Securekit protects what your models execute—across any AI system.

Securekit emerged directly from a growing class of vulnerabilities discovered in agentic AI systems built around the Model Context Protocol (MCP) and similar tool-calling architectures. As LLMs became more capable of invoking external tools—filesystem access, API calls, shell execution, and workflow automation—the boundary between “language model output” and “system execution” began to blur. Security research into MCP-style implementations revealed that this boundary is often assumed rather than enforced, creating a structural weakness: if an attacker can influence model context or tool outputs, they can indirectly influence what the system executes.

In practice, these vulnerabilities can escalate into remote code execution (RCE) scenarios. Malicious or injected instructions embedded in tool responses, retrieved documents, or user prompts can manipulate an agent into executing unintended commands. Weak path validation, insufficient sandboxing, and overly trusting tool outputs further amplify the risk, allowing attackers to traverse directories, escalate privileges, or trigger system-level operations through what appears to be “normal” model behavior. In MCP-based systems, the problem is not a single bug, but a systemic assumption that tool calls generated by an AI are inherently safe.

Securekit was designed as a direct response to this architectural gap. Rather than attempting to patch individual vulnerabilities, it introduces a universal zero-trust execution layer between the model and any tool it attempts to use. Every tool call is intercepted, normalized, and evaluated through a policy engine before execution. Securekit enforces strict sandbox isolation, capability-based permissions, and intent classification so that no model-generated instruction can directly reach the system without validation. Even if prompt injection or malicious tool output occurs, it is contained within controlled execution boundaries and prevented from escalating into system-level impact.

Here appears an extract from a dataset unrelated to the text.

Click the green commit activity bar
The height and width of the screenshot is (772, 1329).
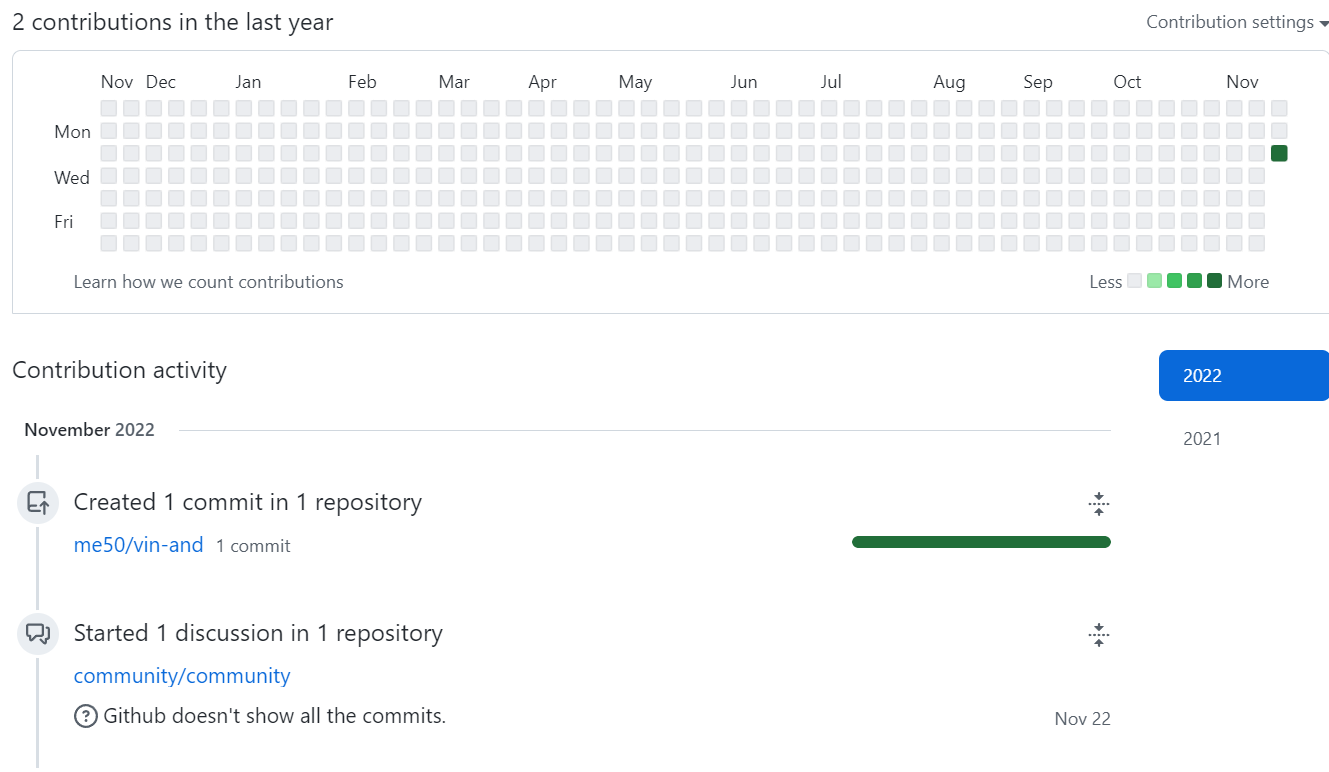coord(980,541)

By treating every tool invocation as potentially hostile, Securekit neutralizes the core failure mode behind MCP-related RCE vulnerabilities. It ensures that execution is never implicit, never trusted by default, and always governed by verifiable policy. In doing so, Securekit transforms AI tool execution from an unguarded extension of model behavior into a tightly controlled, auditable, and isolated security domain.

  • Securekit – A protocol-agnostic security kernel that enforces zero-trust, sandboxed execution for AI tool calls across any LLM or agent system.